▶ **PERINTAH TUGAS A**:
Jawablah pertanyaan berikut berdasarkan bacaan tentang ritual Aqjaga.
(i) Berapa hari upacara Aqjaga berlangsung?
(ii) Apa warna baju bodo yang dikenakan istri Sissi Daeng Cini?
(iii) Siapa saja pemain musik yang duduk di belakang keluarga itu?
▶ **PERINTAH TUGAS B**: Tuliskan lanjutan bacaan tentang ritual Aqjaga, dimulai setelah kalimat terakhirnya.

+++ BACAAN PILIHAN

Ritual Aqjaga, Upacara Tradisional Masyarakat Gowa yang Dilakukan Sekali Seumur Hidup

INDEKSMEDIA.ID – Masyarakat Makassar sebelum masuknya agama Islam di kerajaan Gowa masih memeluk agama Animisme dan Dinamisme.

Mereka percaya pada kekuatan Dewa-dewa dan arwah leluhur mereka yang bisa memberikan kesejahteraan, dan kesehatan.

Di samping itu kekuatan-kekuatan supra natural itu juga dapat memberi bencana, malapetaka, penyakit, berbagai bentuk penderitaan kepada manusia.

Sehingga untuk meraih kebahagiaan dan menghindari penderitaan maka masyarakat melakukan pemujaan dengan memberikan persembahan-persembahan berupa sejumlah sesajian kepada para Dewa dan arwah leluhur.

Dengan demikian terciptalah bentuk-bentuk upacara pemujaan dalam masyarakat yang dipimpin oleh para imam-imam yang ada dalam masyarakat Makassar.

Salah satu upacara yang dilakukan dalam rangka sebuah hajatan adalah Aqjaga. Upacara Aqjaga, adalah upacara yang dilaksanakan sekali dalam seumur hidup seseorang.

Biasanya orang tuanya menggelar acara ini pada saat menghitan anaknya (perempuan atau laki-laki). Upacara ini berlangsung 3 hari dengan menyembelih kewan kurban berupa kambing atau kerbau.

Adapun jalannya upacara adalah sebagai berikut: Malam tanggal 30 Mei sekitar pukul 20.00 (malam) dilakukan acara pembukaan acara (ulu jaga).

Sissi Daeng Cini tampak duduk bersama istri dan 5 orang anaknya di ruang depan rumahnya yang sengaja dikosongkan.

Dia mengenakan jas dan kopiah serta bersarung sutra bercorak lebar (labbaq) berwarna ungu.

Sementara istrinya mengenakan baju bodo berwarna merah. Anak-anaknya pun mengenakan pakaian adat berwarna merah pula sambil memegang simpaq oja.

Dibelakang mereka duduk para pemain musik yang terdiri atas dua orang pemain gendang, seorang peniup puiq-puiq, dan penabuh gong.

++++++
+++ INFORMASI TERCATAT

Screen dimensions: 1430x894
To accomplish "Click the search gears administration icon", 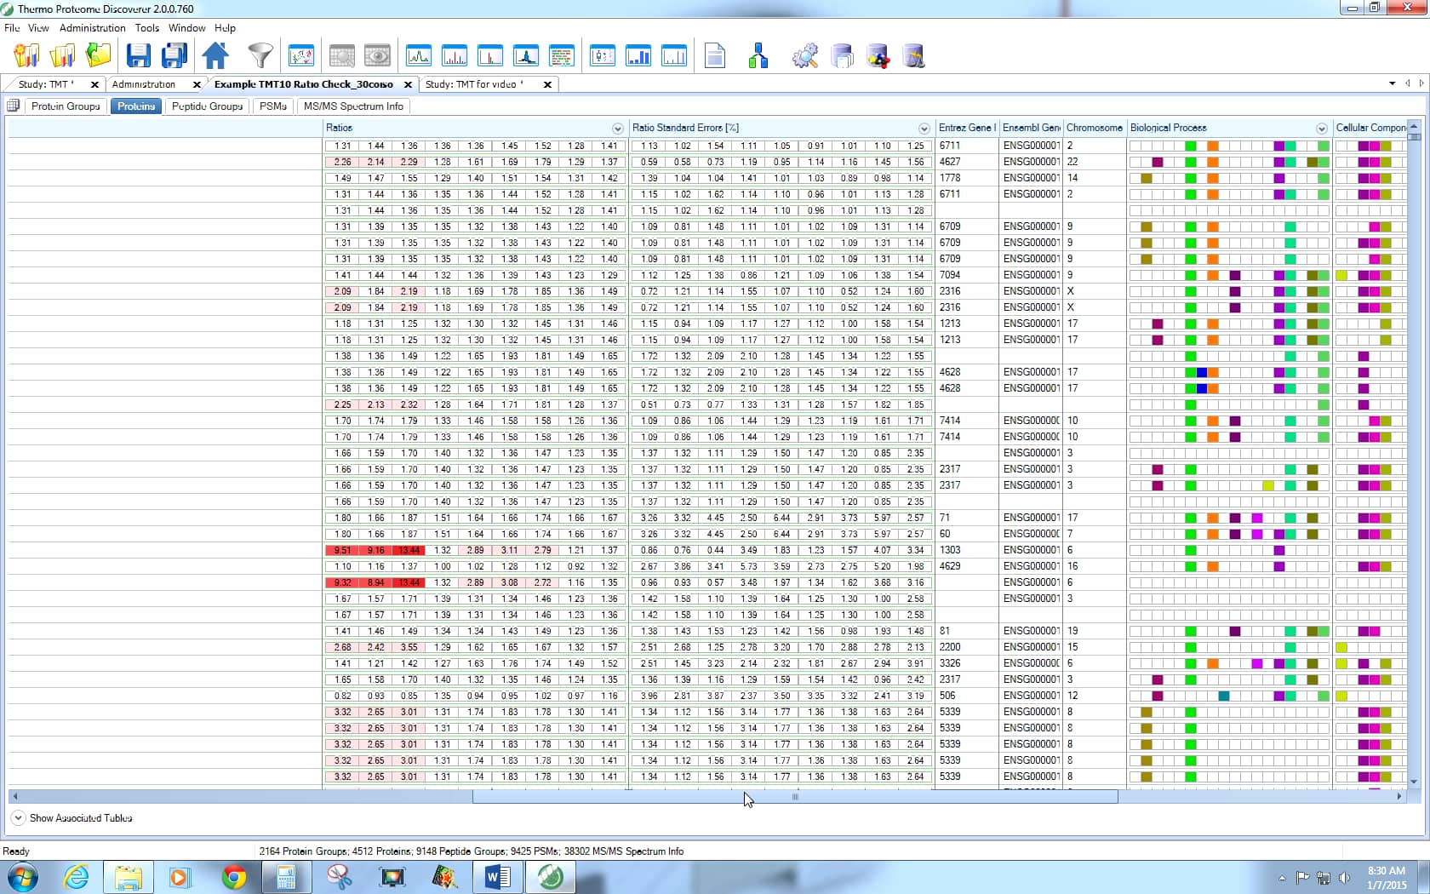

++++++

▶ **JAWABAN A**:
(i) Upacara Aqjaga berlangsung 3 hari.
(ii) Baju bodo yang dikenakan istrinya berwarna merah.
(iii) Pemain musiknya terdiri atas dua orang pemain gendang, seorang peniup puiq-puiq, dan penabuh gong.

▶ **JAWABAN B**:
Sementara di depannya duduk seorang dukun pemimpin upacara (sanro/panrita) Daeng Ngalle yang membacakan mantra-mantra dengan dupa yang terus mengepulkan asap dan sesekali menghamburkan bertih (bette) ke depan dan ke belakangnya.

Di samping Sissi juga duduk seorang perempuan tua Daeng Tanang (60an) yang terus bersenandung (royong) dengan doa-doa dan kata-kata yang tidak jelas.

Setelah acara ulu jaga dilanjutkan dengan acara pakarena (tari) Maqbiring kassiq yang dibawakan oleh enam orang anak-anak gadis belia dengan iringan bendang, gong dan puiq-puiq.

Tarian ini dilaksanakan masih di dalam rumah karena tarian ini masih dalam rangkaian ulu jaga.

Beberapa saat kemudian acara dilanjutkan ke baruga yang dibangun dengan bahan bambu dan papan di halaman rumah.

Di atas Baruga terdapat sebuah bilik yang diselubungi dengan kelambu dengan aksesoris berwarna dasar merah dengan hiasan warna kuning.

Di dalam bilik itu terdapat jajjakang , yakni sebuah bakul yang berisi beberapa liter beras, sebutir kelapa dan sebutir gula merah.

Juga di atasnya terdapat beberapa lipatan daun siri dan beberapa batang lilin merah.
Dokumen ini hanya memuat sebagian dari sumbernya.